• [Given data]:
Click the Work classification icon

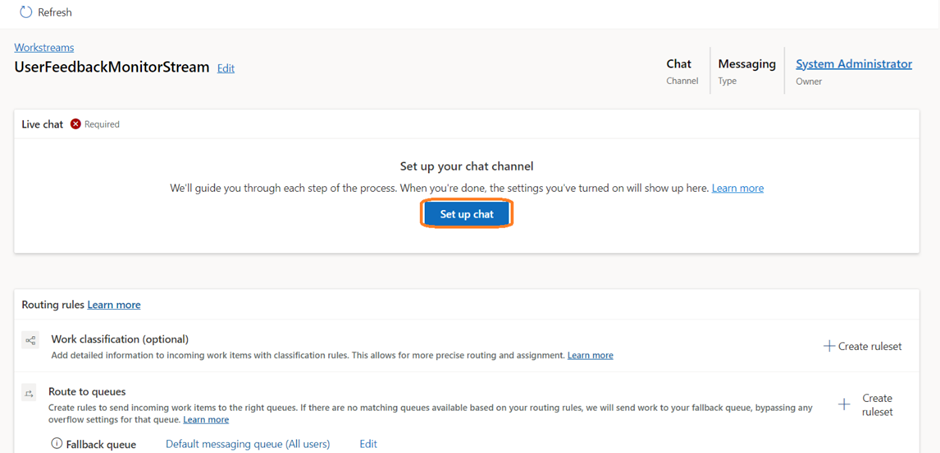(31, 341)
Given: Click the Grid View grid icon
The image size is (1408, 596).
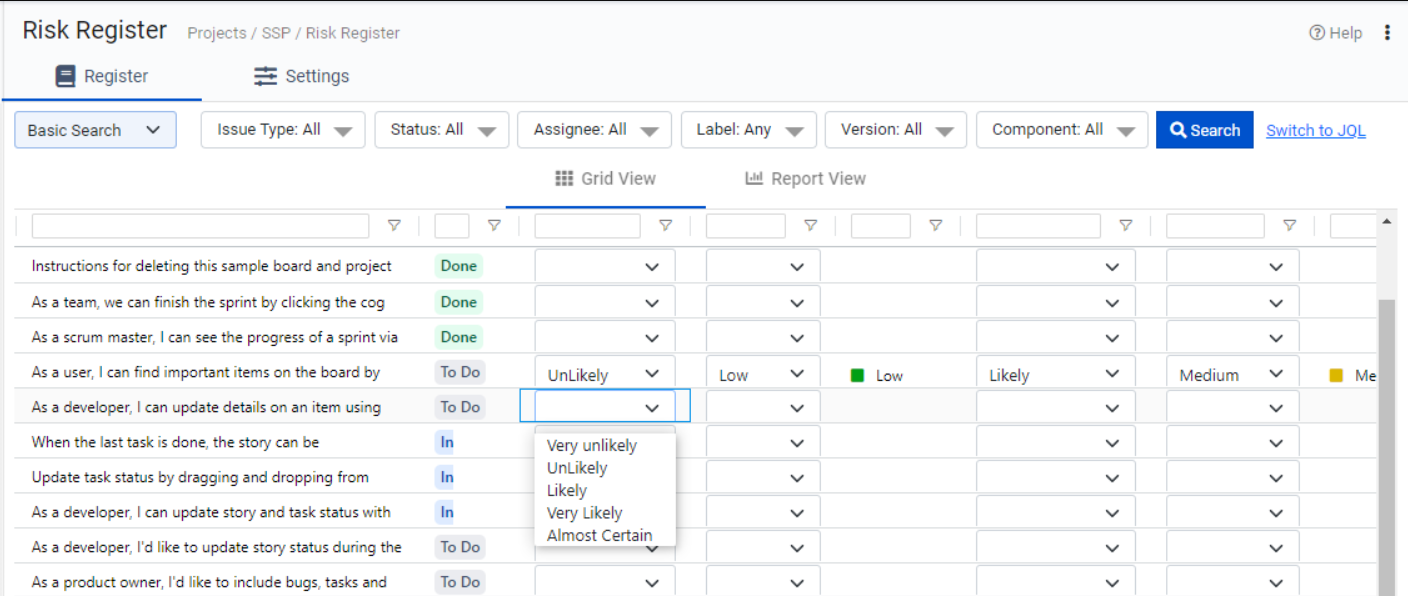Looking at the screenshot, I should pos(564,179).
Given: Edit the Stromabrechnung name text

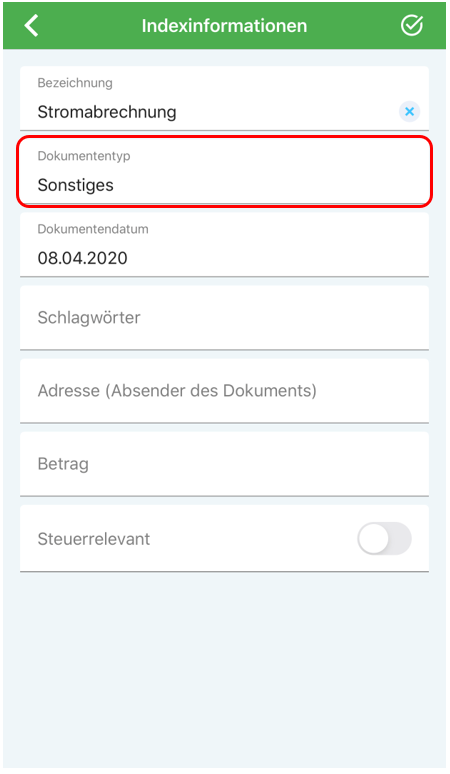Looking at the screenshot, I should point(107,112).
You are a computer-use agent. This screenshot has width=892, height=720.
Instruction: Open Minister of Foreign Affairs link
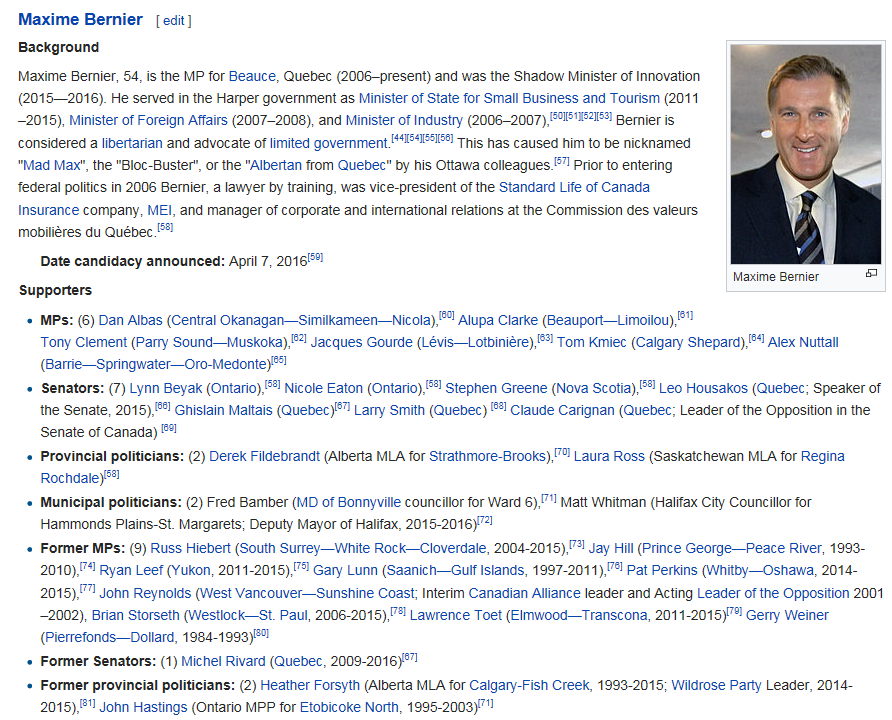pyautogui.click(x=150, y=120)
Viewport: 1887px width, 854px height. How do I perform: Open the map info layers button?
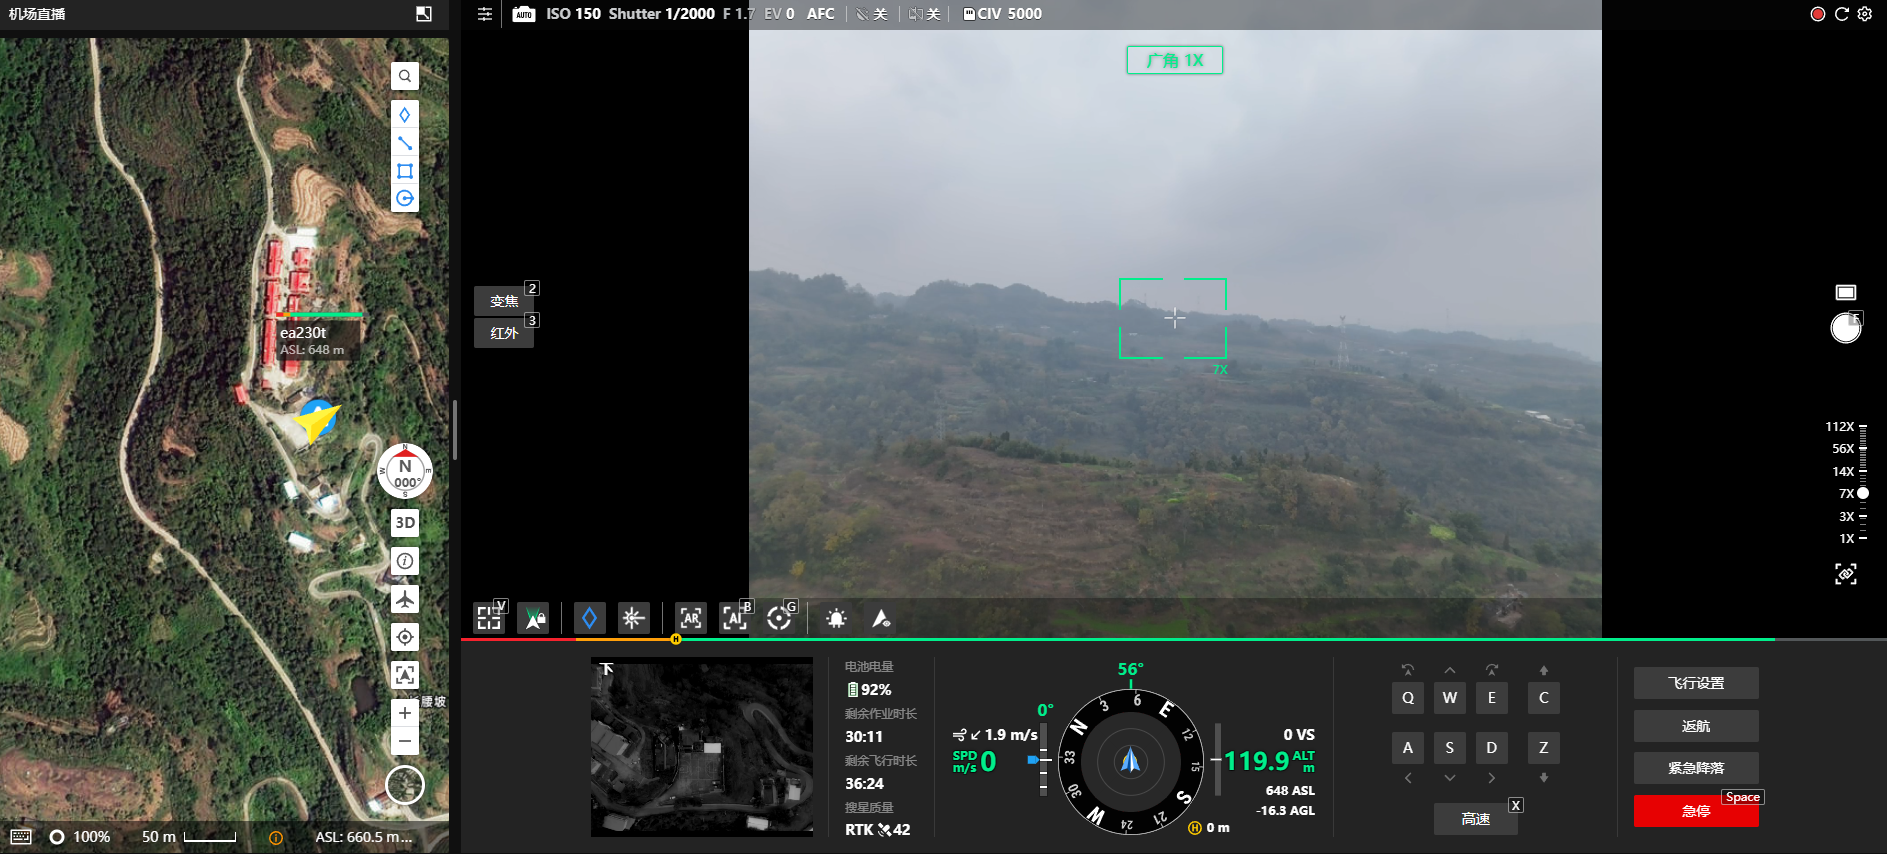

• [Description of the task]:
When a record holds a picture, leave that picture out; copy the rest verbatim.

• [Written answer]:
Click the Work classification icon

(31, 341)
Given: Click the Grid View grid icon
The image size is (1408, 596).
Looking at the screenshot, I should pos(564,179).
Given: Edit the Stromabrechnung name text

Looking at the screenshot, I should point(107,112).
You are a computer-use agent. This screenshot has width=892, height=720.
Instruction: Open Minister of Foreign Affairs link
pyautogui.click(x=150, y=120)
Viewport: 1887px width, 854px height. How do I perform: Open the map info layers button?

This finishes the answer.